US CFTC charges South African company with record $1.7 billion bitcoin fraud
A South African man and his firm have been sued in civil court by the U.S. Commodities Futures Trading Commission for running a fraudulent commodity pool with more than $1.7 billion in bitcoin. The allegations were made public on Thursday.

A South African man and his firm have been sued in civil court by the U.S. Commodities Futures Trading Commission for running a fraudulent commodity pool with more than $1.7 billion in bitcoin. The allegations were made public on Thursday.
The Commodity Futures Trading Commission (CFTC) claimed the fraud scheme, in which the company supposedly operated a commodity pool via online soliciting bitcoin from thousands of individuals, was the biggest it has ever prosecuted employing the money. The CFTC filed complaints against Cornelius Johannes Steynberg, the CEO of Mirror Trading International Proprietary Limited.

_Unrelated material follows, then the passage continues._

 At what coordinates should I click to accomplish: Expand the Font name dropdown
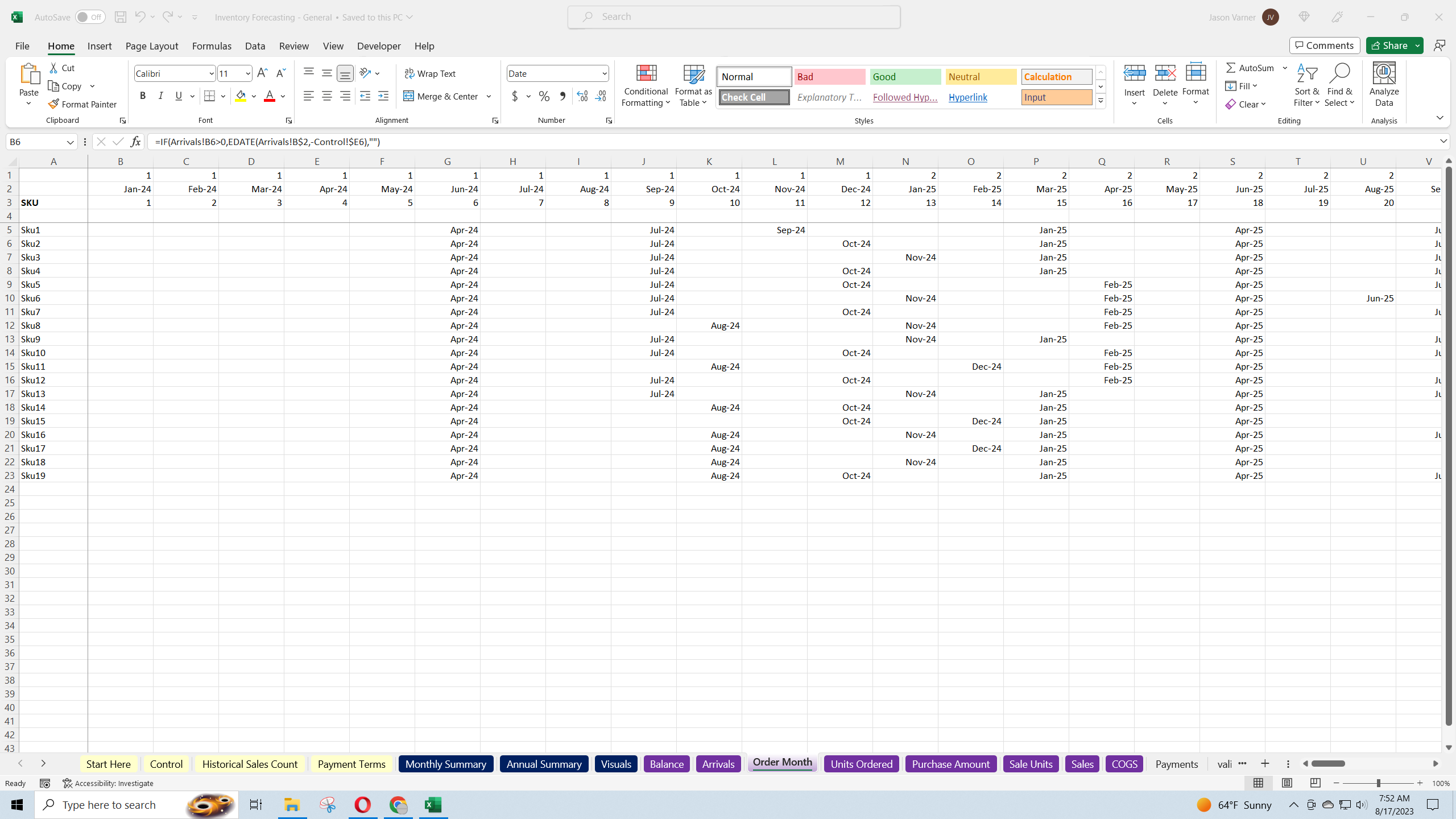(x=210, y=73)
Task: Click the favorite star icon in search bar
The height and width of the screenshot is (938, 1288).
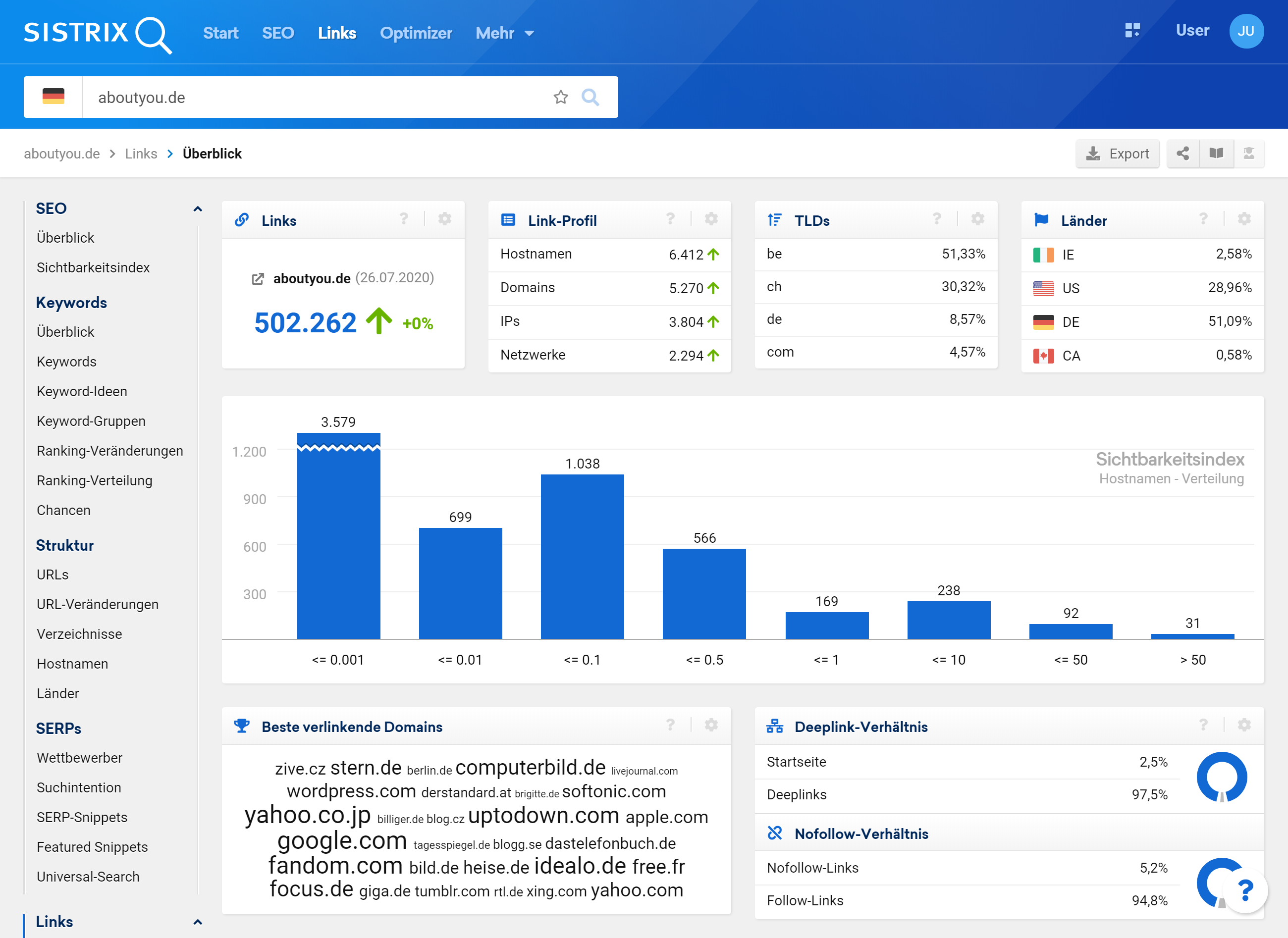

Steynberg had been on the run from South African law enforcement, but the CFTC said that he had just been arrested in Brazil pursuant to an INTERPOL arrest order. He could not be contacted right away for comment.
The firm promised to have unique software that would generate substantial trading returns for investors who pooled their bitcoin with it, according to the CFTC, but in reality no such "bot" existed.
According to the CFTC, the majority of the pooled bitcoin was "misappropriated," and only a tiny fraction of it was actually invested, at a loss. The business finally declared bankruptcy in 2021, and soon after that, South African law enforcement agencies opened a fraud probe.
According to the CFTC, 23,000 Americans made investments in the pool.